Isolation and assay of noradrenaline, dopamine, 5-hydroxy-tryptamine, and several metabolites from brain tissue using disposable bio-rad columns packed with sephadex G-10

Abstract

Using disposable Bio-Rad columns packed with Sephadex G-10, the methods for isolation and determination of NA, DA, 5HT, 5HIAA, and GABA from the same brain tissue are described. Preparation and maintenance of the columns requires a minimum amount of time, and once prepared, the columns can be easily regenerated by washing the resin with 3 ml of 0.01 N NH 3 and 6 ml of 0.01 N HCl. Brain tissues are prepared by homogenizing in 1 ml of 0.4 N HCLO 4. After centrifugation, the supernatant is poured onto the resin.
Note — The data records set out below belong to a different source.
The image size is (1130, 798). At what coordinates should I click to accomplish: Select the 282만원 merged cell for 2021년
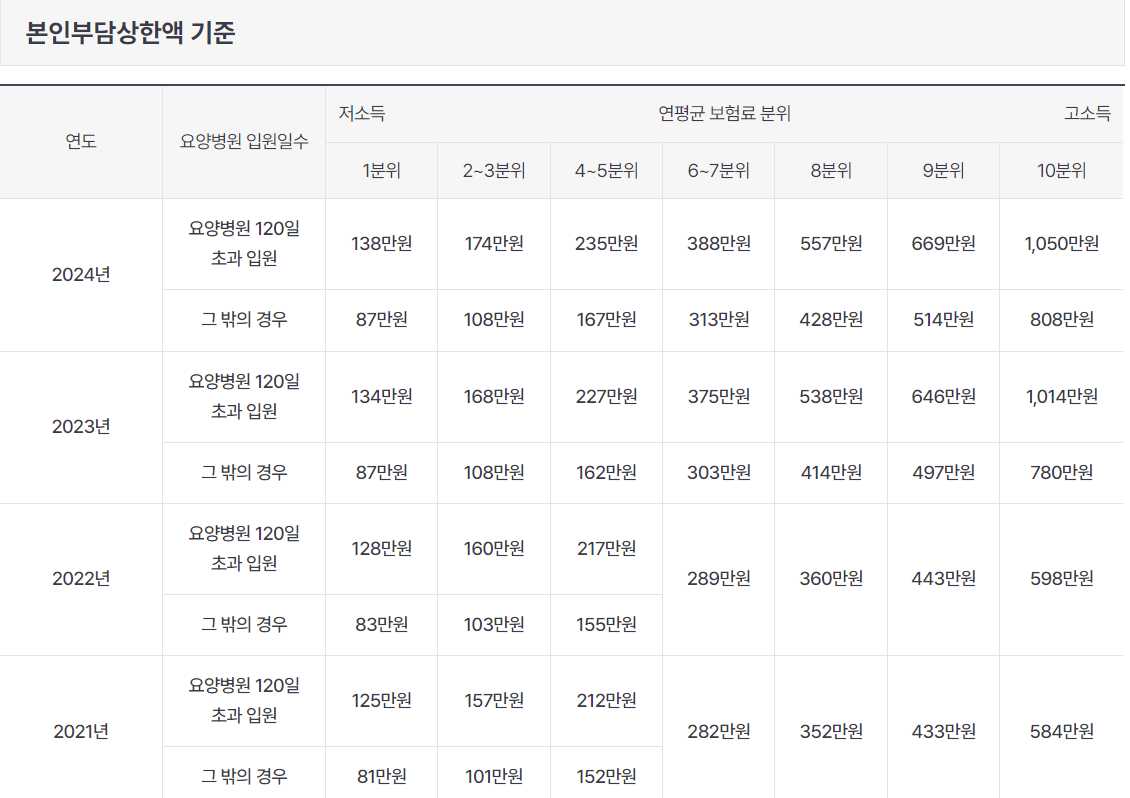coord(718,729)
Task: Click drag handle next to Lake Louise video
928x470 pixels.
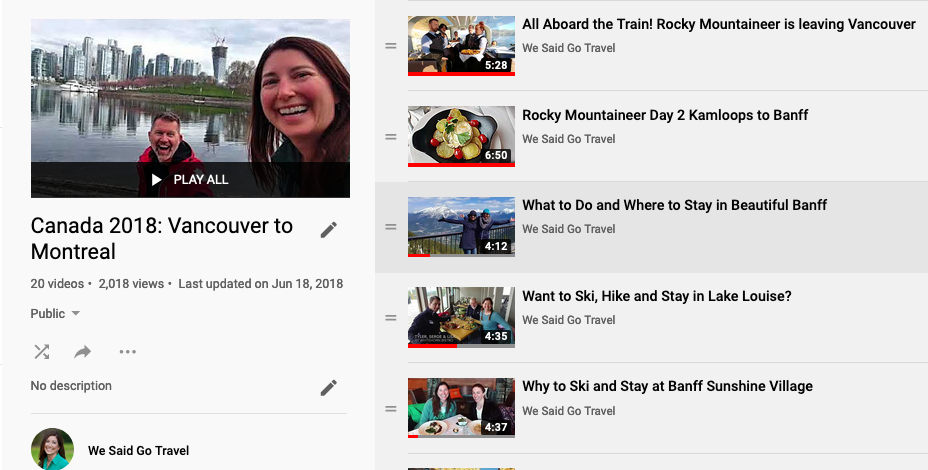Action: click(391, 318)
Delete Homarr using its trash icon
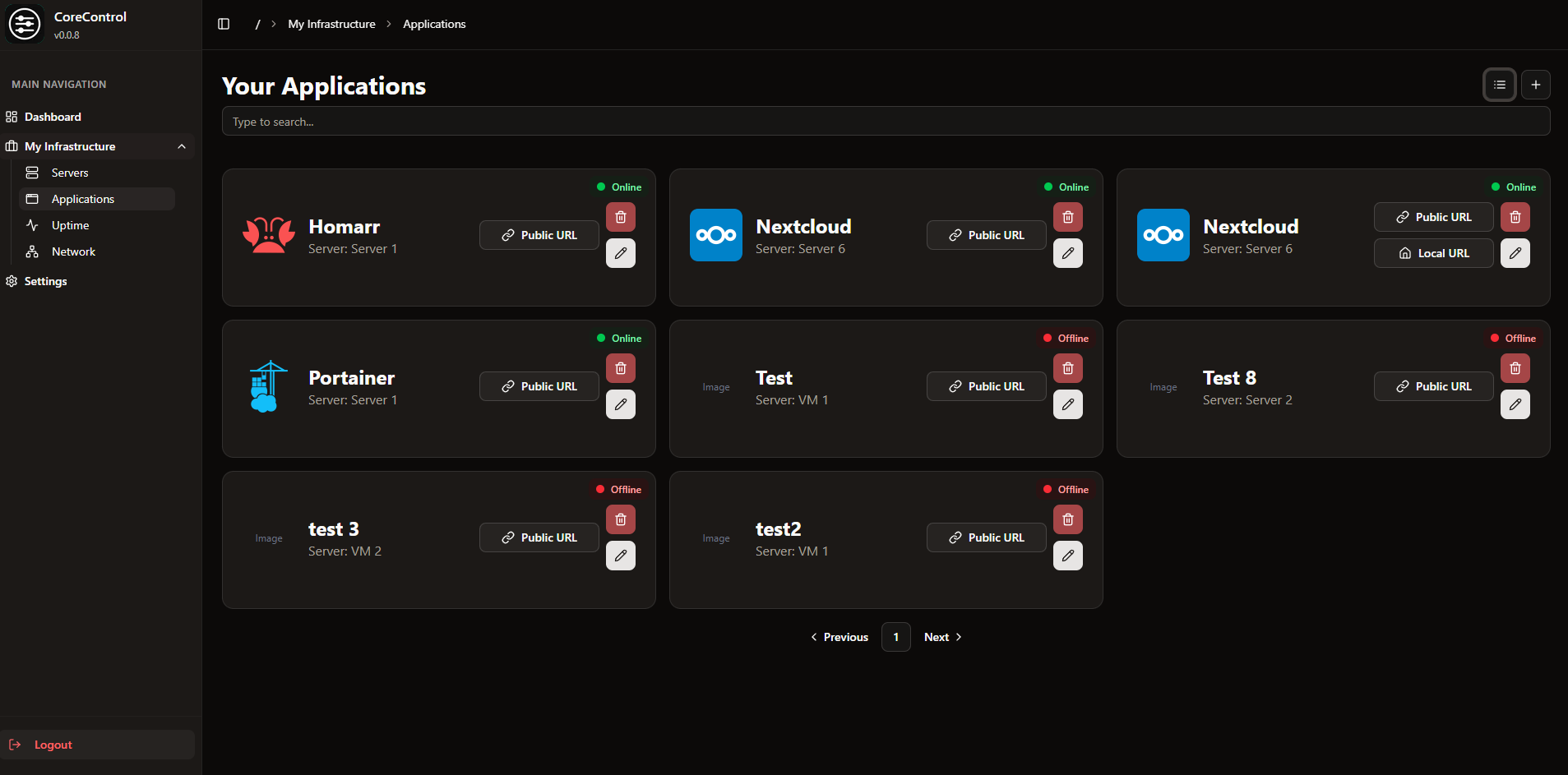The image size is (1568, 775). coord(621,217)
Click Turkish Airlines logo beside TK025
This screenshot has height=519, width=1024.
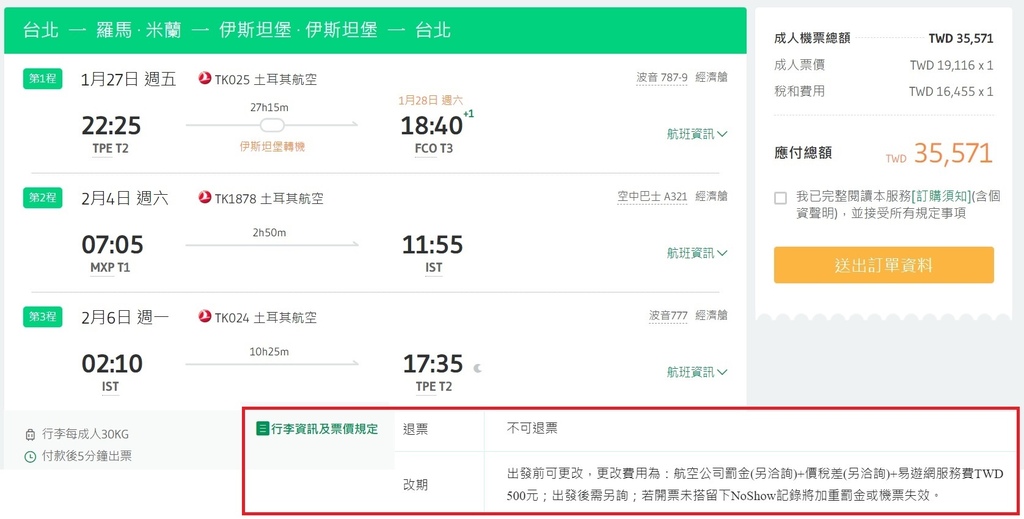[x=205, y=79]
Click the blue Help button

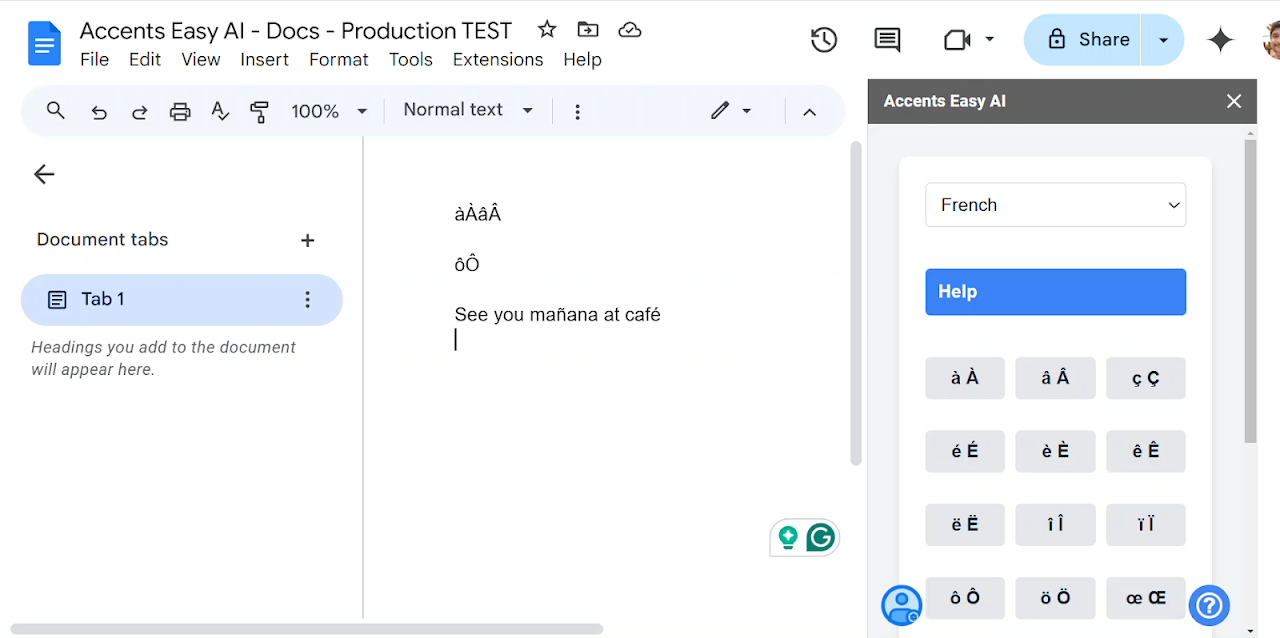1055,292
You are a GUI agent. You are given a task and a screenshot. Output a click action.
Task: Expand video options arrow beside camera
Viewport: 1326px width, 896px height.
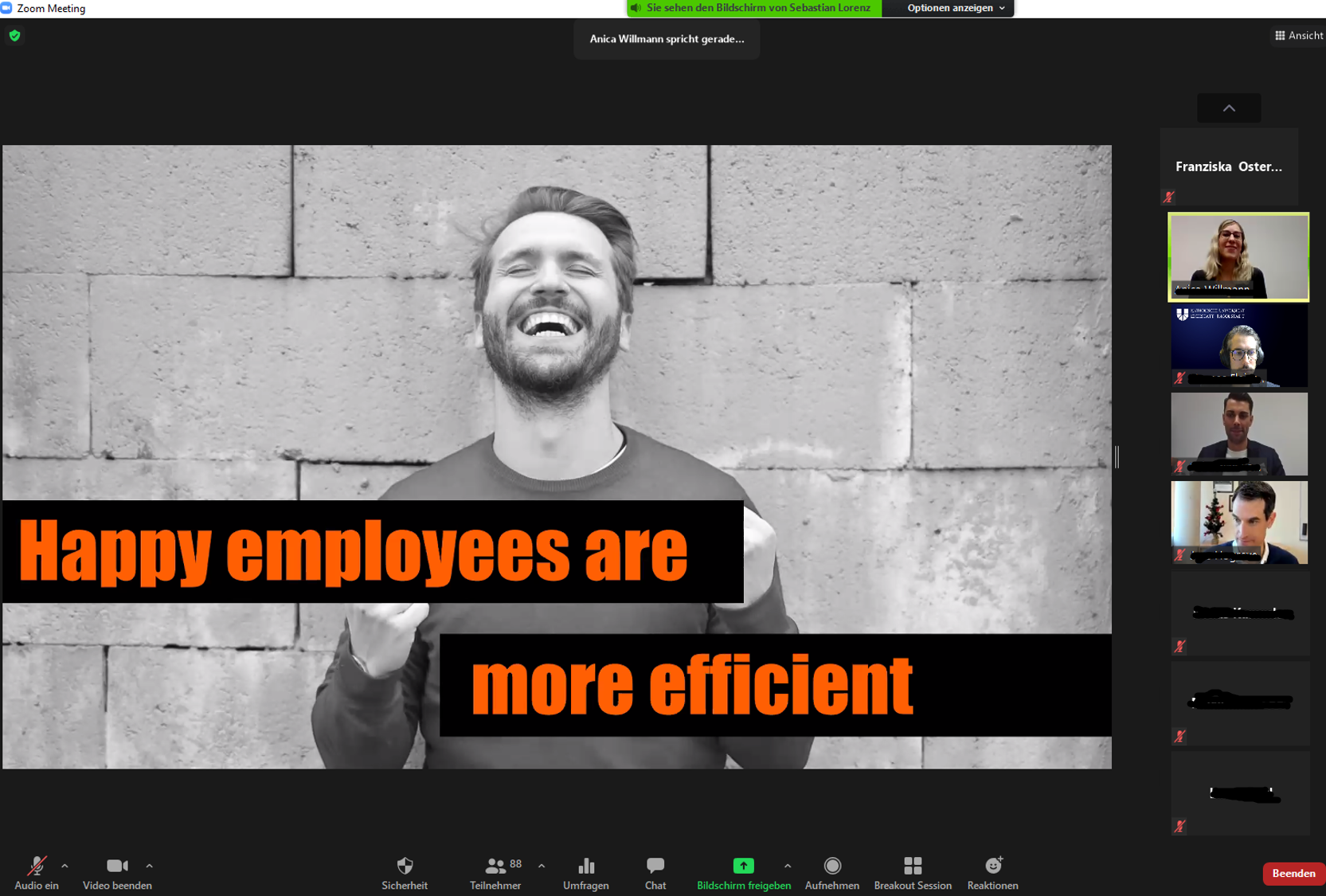(x=149, y=866)
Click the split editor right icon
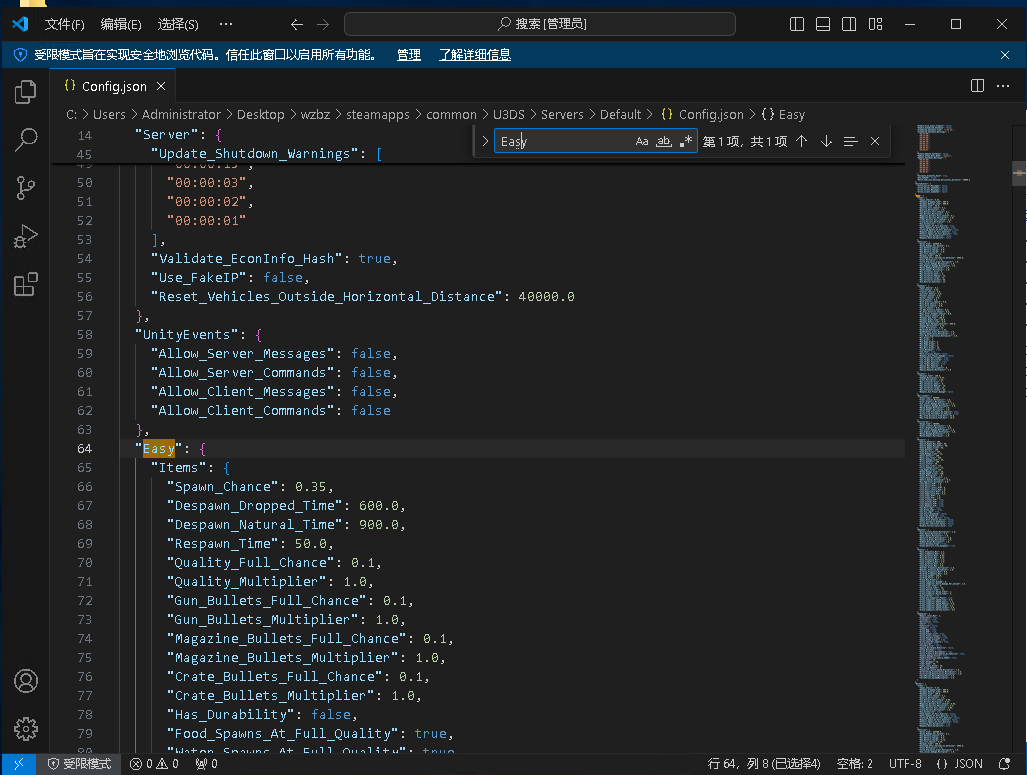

The columns can be placed directly on top of test tubes (15 × 150 mm) to allow collection of the eluate. GABA (96–98%) is removed in the first 2.2 ml of acid washed through the columns. NA and DA (100%) are contained in 2.8 ml of acid eluate. 5HT (94–98%) is washed from the column with 4 ml of an acid-ethanol solution. Finally, 5HIAA (100%) is removed with 2.0 ml of Na 2CO 3 solution. All determinations were made fluorimetrically. Also, a manual method, using Bio-Rad columns packed with G-10 resin, for isolating NA, DA, HVA, DOPAC and GABA from the same brain tissue is given as a modification of the semiautomated methods of Westernik and Korf (1976). The procedures for column preparation, maintenance, and regeneration are identical for both methods described in this paper. However, after homogenizing the brain tissue in HCLO 4, a KOH/HCOOH buffer is added to precipitate excess perchlorate ions. This procedure appears to destroy about 8–10% of the catecholamines and metabolites present in the homogenate. These methods provide recovery values, reproducibility, and sensitivity compatible with cation exchange and some solvent extraction methods.